In lieu of an abstract, here is a brief excerpt of the content:

  • The History of a Myth
  • Joan M. Zenzen (bio)
The West. Produced by Stephen Ives and Ken Burns. Distributed by Time-Life Video and Television, 1996. 12.5 hours, 9 episodes.

“Over the centuries, the West has been the repository of the dreams of an astonishing variety of people—and it is has been on the long, dusty roads of the West that those dreams have crisscrossed and collided, transforming all who traveled along them, rewarding some while disappointing others.” 1 This idea of competing visions and their resulting impact on the history of the American West shapes the latest documentary project by Ken Burns. The West tells in twelve-and-a-half hours over nine episodes the story of conquest. As Patricia Nelson Limerick argued in her 1987 book, The Legacy of Conquest: The Unbroken Past of the American West, conquest recognizes the competition for legitimacy—in the case of western history, “the right to claim for oneself and sometimes for one’s group the status of legitimate beneficiary of Western resources.” 2 Guiding this quest for either imagined or actual abundant resources is the dream of self-fulfillment, of achieving that which people believed would be impossible in another place. What makes The West significant to scholars not just in western history but in American studies more generally is that it recognizes the significance of visions, dreams, and most appropriately myths in shaping human action and culture. Warts and all, The West examines the ramifications of following those dreams, of believing in a mythic West.

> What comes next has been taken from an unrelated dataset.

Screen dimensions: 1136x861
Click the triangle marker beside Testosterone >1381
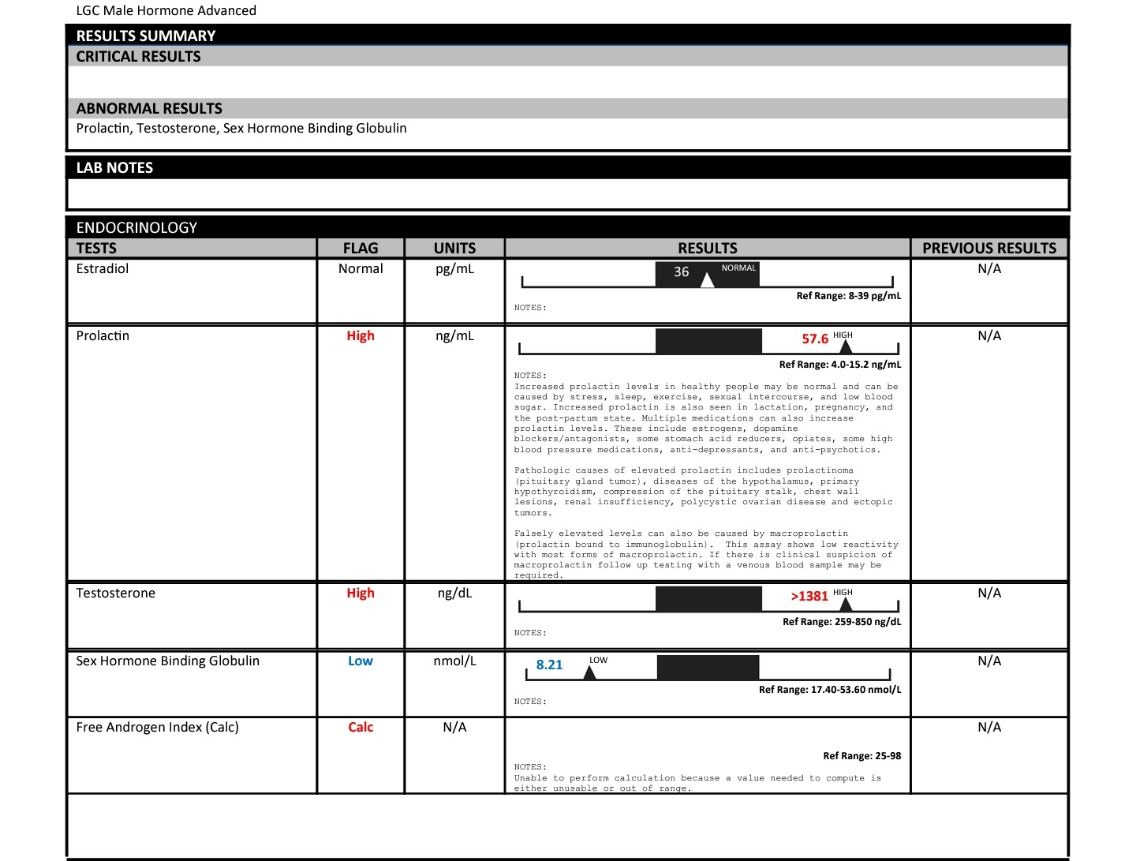pos(845,603)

In the late 1990s, myth in is a dirty word in American studies. Forever linked in the minds of American studies scholars with the 1950s myth-symbol [End Page 385] school represented by Henry Nash Smith and Leo Marx, myth connotes the idea of a single “American culture,” embodying such intangibles as the values, meanings, and goals of a unified, homogeneous group of people. Works such as Smith’s Virgin Land and Marx’s The Machine in the Garden adopted an interdisciplinary methodological approach considered at the time revolutionary by combining humanistic and social science techniques to uncover the meaning of the West to, and the impact of technology on, a larger American culture. This emphasis on a mental construction of culture, often uncovered by studying privileged works of literature, drew fire from later scholars. In 1972, Bruce Kuklick argued in American Quarterly that if cultural beliefs existed only in the mind and were independent of the people who thought them, then observers of culture would have no means to evaluate these beliefs. Without experiential evidence, scholars could not know authoritatively that certain beliefs existed. Kuklick instead proposed that culture was grounded in observable social interactions and behavior. This idea of the social construction of culture has had profound effects on American studies, moving its interdisciplinary analysis away from the privileged works of the upper tiers of American society to vernacular studies of the diverse populations located within the United States. The resulting multicultural emphasis in American studies today has been possible because scholars rejected the myth-symbol school’s focus on a single American culture. 3

A similar transformation has swept through western American history. The dreaded idea of the “mythic West” has dogged western historians since Frederick Jackson Turner presented his now famous paper at the 1893 World’s Columbian Exposition in Chicago. Turner articulated in “The Significance of the Frontier in American History” what had been a growing consensus among many middle-class Americans in the late nineteenth century, that there was a distinctive American identity separate from and independent of its European roots. Turner traced this essential “Americanness” to the availability of land on the frontier. Through the process of constant regeneration on the frontier, people shed their European cultural baggage and developed distinctive qualities which Turner labeled as “American,” such as individualism and a predisposition for democratic institutions. The mythic West was the place where rugged “Americans,” identifiably different from their European predecessors, had the resources and the opportunity to better their lives and spread American cultural and political institutions to what the transformed Americans considered were less fortunate individuals. A slew of historical studies [End Page 386...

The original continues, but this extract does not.